#### Task goal:
Continue the Nicholas Harberd biography from its last sentence.

#### Source extract:
--- --- ---

- Born: Nicholas Paul Harberd 15 July 1956 (age 70)
- Education: University of Cambridge (MA, PhD)
- Known for: Seed to Seed: The Secret Life of Plants
- Scientific career
- Fields: Plant biology
- Workplaces: University of Oxford; University of California, Berkeley; Plant Breeding Institute, Cambridge;
- Thesis: A genetical investigation of the alcohol dehydrogenase in barley (1981)
- Website: www.biology.ox.ac.uk/people/nicholas-harberd

= Nicholas Harberd =

Nicholas Paul Harberd (born 15 July 1956) an Emeritus Professor of Plant Sciences at the University of Oxford and a Fellow of St. John's College, Oxford. He was previously Sibthorpian Professor and served as head of Department of Plant Sciences, University of Oxford before it became part of the Department of Biology, University of Oxford.

--- --- ---

#### Record extracts:
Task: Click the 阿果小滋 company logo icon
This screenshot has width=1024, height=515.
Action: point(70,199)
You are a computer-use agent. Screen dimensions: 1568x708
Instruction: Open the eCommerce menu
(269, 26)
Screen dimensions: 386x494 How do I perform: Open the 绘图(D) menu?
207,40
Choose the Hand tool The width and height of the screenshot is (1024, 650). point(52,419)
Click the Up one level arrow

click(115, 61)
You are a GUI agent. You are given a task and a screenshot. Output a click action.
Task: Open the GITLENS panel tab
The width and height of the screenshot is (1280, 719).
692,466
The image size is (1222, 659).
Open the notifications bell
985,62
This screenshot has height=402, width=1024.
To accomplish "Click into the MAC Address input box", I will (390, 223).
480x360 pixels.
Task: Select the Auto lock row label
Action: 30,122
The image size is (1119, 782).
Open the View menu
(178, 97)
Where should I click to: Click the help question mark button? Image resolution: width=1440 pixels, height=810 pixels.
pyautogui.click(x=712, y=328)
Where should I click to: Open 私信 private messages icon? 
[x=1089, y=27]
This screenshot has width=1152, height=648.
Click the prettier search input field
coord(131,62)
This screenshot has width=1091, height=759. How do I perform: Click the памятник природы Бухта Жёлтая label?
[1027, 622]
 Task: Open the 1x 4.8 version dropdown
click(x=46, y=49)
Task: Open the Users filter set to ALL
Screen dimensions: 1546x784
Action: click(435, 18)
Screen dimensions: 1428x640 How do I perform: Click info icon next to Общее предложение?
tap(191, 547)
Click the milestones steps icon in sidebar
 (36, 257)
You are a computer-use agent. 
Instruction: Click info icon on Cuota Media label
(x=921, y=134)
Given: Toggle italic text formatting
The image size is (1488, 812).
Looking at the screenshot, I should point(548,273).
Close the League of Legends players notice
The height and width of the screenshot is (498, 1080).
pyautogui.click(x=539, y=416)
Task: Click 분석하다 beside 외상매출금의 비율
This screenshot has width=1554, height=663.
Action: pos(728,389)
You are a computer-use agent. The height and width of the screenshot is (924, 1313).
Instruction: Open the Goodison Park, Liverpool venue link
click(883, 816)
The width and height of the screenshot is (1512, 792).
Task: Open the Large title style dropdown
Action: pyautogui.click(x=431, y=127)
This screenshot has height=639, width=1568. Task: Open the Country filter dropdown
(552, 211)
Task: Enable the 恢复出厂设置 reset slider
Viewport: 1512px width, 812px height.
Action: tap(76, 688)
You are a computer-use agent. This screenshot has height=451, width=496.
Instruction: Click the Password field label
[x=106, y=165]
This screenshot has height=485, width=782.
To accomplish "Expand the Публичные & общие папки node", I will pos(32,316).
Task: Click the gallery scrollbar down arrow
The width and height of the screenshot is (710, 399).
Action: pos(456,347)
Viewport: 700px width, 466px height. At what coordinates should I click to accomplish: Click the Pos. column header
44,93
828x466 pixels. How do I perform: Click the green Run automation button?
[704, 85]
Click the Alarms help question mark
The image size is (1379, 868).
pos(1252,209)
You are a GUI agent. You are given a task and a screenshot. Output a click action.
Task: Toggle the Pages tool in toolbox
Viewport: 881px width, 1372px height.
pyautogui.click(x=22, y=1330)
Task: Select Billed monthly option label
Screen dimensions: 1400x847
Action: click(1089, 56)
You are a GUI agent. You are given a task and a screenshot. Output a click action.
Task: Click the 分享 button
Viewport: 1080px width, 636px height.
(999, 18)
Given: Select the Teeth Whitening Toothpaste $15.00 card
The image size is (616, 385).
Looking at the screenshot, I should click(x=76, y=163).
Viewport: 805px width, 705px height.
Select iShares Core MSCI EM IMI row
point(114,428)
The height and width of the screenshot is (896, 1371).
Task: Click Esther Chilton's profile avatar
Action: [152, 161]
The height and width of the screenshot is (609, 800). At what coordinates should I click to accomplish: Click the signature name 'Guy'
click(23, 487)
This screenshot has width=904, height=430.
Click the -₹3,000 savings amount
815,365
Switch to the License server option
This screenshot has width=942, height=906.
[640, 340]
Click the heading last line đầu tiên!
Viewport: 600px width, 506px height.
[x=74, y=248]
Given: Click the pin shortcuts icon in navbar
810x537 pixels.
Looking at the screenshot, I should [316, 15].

--- --- ---

#### Answer area:
==Education==
Harberd earned a Bachelor of Arts (BA) degree with Honours, a Master of Arts, and PhD in 1981, from the University of Cambridge where he was a student of Christ's College, Cambridge.

==Career and research==
Harberd was a scientist at the Plant Breeding Institute in Trumpington, Cambridgeshire from 1982 to 1986, and the University of California, Berkeley, from 1986 to 1988.

Harberd led his laboratory, which was located at John Innes Centre, and subsequently at the University of Oxford from 2007. Harberd's research has been published in leading journals including Nature, Science, and Development.

With George Coupland, Liam Dolan, Alison Smith, Jonathan Jones, Cathie Martin, Robert Sablowski and Abigail Amey he is a co-author of the textbook Plant Biology.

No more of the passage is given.